PROBLEM DESCRIPTION: Please reproduce, exactly and with nothing added, the lines of the material below that run from the one containing "Looking at the screenshot, the action is pos(600,358)." to the end.

MATERIALS PROVIDED:

__________

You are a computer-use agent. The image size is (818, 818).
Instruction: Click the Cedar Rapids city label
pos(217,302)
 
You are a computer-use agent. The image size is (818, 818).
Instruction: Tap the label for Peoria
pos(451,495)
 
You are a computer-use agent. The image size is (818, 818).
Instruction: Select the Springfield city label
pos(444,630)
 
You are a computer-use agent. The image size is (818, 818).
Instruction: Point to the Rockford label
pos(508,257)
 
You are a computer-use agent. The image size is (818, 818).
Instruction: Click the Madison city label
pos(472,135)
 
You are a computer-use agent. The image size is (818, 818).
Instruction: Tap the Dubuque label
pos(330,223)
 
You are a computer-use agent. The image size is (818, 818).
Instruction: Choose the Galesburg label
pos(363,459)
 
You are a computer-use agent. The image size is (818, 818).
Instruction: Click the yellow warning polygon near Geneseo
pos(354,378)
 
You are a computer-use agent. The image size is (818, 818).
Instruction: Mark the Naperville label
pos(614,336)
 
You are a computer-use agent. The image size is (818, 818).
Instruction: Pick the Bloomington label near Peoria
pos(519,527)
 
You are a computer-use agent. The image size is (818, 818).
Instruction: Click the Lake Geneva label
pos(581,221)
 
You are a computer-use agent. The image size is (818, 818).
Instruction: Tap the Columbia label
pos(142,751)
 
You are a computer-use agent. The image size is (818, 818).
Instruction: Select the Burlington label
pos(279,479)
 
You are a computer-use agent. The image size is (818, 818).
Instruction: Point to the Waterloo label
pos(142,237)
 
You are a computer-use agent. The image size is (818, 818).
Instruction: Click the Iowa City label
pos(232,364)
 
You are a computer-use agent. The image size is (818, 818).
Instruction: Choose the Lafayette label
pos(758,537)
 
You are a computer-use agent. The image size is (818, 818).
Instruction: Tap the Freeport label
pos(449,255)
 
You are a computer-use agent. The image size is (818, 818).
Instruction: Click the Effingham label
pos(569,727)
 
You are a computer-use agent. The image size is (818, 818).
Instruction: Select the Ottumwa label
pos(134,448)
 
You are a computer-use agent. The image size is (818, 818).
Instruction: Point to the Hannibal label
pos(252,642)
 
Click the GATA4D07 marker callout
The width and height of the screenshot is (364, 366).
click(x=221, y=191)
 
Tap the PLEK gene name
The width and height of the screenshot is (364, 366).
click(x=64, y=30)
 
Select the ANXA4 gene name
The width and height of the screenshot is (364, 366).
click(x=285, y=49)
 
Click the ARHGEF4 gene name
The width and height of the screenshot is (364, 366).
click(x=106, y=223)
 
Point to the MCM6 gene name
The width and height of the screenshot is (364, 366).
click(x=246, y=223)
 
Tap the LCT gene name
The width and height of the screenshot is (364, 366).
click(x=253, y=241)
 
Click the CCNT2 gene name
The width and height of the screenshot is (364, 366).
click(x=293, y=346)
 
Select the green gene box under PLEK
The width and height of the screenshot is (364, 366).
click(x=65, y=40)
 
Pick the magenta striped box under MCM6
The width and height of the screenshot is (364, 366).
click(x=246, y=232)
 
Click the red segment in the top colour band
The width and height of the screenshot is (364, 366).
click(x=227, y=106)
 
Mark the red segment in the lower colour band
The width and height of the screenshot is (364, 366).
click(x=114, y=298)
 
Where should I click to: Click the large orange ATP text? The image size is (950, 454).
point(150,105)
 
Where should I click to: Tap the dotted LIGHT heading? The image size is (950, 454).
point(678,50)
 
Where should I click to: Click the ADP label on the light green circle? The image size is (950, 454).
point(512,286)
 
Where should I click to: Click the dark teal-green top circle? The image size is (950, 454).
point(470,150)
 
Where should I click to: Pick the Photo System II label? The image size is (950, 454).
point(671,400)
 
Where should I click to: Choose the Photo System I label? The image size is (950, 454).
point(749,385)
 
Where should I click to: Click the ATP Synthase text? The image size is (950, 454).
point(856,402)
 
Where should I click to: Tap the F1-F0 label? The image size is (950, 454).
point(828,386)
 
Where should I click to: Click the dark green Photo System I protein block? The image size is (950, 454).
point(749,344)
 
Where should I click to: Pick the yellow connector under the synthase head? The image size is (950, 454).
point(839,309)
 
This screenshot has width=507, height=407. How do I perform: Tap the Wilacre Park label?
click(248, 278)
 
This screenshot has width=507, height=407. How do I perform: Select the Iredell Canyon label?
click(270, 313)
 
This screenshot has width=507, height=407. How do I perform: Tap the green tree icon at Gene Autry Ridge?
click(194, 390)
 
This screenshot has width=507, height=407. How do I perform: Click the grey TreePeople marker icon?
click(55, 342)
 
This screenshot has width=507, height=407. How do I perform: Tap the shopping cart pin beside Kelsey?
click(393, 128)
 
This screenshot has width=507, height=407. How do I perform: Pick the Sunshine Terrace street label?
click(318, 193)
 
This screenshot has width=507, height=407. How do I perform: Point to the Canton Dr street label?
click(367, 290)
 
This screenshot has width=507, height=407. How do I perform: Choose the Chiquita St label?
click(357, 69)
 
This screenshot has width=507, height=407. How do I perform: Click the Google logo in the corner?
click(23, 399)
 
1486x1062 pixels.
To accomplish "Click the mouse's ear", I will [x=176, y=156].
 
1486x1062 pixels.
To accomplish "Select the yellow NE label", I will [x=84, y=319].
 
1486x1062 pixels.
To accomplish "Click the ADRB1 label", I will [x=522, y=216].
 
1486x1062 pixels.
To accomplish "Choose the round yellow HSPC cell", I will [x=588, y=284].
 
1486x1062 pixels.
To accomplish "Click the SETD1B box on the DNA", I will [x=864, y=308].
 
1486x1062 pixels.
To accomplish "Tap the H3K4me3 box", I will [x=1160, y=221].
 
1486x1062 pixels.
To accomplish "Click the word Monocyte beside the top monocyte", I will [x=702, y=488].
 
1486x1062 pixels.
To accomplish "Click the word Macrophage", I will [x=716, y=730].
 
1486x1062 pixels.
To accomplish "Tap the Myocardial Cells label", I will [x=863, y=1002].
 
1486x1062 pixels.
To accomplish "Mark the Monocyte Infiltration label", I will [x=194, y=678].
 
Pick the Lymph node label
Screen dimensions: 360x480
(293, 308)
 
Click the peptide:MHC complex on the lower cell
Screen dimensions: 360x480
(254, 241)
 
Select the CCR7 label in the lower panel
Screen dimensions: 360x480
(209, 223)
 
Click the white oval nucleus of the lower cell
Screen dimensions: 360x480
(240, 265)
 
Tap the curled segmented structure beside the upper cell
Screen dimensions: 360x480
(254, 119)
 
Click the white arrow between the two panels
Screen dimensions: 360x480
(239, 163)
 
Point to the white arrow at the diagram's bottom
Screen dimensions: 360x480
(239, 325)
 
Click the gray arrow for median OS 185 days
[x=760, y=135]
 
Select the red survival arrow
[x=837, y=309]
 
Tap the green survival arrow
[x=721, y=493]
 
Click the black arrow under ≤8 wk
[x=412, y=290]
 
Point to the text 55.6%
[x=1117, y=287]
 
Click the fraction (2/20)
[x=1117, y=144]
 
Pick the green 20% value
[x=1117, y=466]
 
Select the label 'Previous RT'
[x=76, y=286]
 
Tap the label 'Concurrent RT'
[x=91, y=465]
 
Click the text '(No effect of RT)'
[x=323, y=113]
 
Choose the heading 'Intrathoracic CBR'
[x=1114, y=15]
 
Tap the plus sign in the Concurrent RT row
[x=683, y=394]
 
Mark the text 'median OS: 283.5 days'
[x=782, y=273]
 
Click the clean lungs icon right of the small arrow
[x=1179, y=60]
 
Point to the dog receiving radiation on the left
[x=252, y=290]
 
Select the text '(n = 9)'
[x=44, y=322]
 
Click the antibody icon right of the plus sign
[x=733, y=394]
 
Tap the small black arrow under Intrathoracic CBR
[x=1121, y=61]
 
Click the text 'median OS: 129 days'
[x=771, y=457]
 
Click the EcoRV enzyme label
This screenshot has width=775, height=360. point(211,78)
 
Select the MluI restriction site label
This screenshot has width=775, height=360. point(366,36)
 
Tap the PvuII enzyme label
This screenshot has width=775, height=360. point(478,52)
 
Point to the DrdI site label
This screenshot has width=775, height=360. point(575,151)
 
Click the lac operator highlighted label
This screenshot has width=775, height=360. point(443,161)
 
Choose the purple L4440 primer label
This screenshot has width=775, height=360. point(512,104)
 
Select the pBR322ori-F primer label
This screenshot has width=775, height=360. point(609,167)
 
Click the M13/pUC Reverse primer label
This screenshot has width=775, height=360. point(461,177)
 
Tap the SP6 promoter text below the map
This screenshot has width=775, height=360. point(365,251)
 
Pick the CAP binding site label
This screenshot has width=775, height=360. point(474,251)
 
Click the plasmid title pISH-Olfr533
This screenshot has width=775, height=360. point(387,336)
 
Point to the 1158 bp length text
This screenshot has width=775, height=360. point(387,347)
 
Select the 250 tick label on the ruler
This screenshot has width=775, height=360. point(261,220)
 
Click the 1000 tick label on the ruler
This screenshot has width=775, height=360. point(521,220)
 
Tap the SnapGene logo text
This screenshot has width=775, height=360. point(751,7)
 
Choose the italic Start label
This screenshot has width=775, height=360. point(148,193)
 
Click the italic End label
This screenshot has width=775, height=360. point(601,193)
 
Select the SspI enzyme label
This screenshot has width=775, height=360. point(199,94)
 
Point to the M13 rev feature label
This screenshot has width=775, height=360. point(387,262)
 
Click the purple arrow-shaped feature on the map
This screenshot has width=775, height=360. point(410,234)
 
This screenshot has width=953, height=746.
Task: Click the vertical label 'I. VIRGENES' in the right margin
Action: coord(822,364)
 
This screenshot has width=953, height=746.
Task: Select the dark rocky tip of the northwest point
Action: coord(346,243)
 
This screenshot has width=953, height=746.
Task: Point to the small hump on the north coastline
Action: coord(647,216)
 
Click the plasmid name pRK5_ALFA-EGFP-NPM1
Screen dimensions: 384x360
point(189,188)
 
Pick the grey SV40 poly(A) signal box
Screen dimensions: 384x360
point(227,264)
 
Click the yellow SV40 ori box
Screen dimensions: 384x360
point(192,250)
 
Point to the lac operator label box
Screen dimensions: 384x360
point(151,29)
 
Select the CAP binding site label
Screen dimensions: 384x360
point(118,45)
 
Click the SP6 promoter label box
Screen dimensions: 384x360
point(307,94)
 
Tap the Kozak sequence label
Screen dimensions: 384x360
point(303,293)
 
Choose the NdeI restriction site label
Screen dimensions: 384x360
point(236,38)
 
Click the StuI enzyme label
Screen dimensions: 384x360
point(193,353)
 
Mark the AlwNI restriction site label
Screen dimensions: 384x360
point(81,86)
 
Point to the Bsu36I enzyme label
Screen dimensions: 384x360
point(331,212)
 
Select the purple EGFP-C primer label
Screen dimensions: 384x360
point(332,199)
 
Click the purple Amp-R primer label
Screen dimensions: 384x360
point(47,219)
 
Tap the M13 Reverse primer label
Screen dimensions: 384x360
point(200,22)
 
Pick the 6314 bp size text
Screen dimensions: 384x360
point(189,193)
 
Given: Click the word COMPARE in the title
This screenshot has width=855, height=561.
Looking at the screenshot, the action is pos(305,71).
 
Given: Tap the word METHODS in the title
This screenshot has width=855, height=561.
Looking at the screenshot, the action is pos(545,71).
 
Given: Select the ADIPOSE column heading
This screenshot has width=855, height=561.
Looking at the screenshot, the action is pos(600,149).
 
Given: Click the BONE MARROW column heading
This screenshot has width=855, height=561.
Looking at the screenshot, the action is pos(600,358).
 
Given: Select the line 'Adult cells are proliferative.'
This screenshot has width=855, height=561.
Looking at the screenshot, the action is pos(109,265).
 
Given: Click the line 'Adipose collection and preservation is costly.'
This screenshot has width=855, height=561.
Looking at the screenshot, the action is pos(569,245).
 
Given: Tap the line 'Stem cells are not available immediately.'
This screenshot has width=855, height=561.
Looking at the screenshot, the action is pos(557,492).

__________

WORKED SOLUTION:
Looking at the screenshot, the action is pos(600,358).
 
Given: Select the line 'Adult cells are proliferative.'
This screenshot has width=855, height=561.
Looking at the screenshot, the action is pos(109,265).
 
Given: Click the line 'Adipose collection and preservation is costly.'
This screenshot has width=855, height=561.
Looking at the screenshot, the action is pos(569,245).
 
Given: Tap the line 'Stem cells are not available immediately.'
This screenshot has width=855, height=561.
Looking at the screenshot, the action is pos(557,492).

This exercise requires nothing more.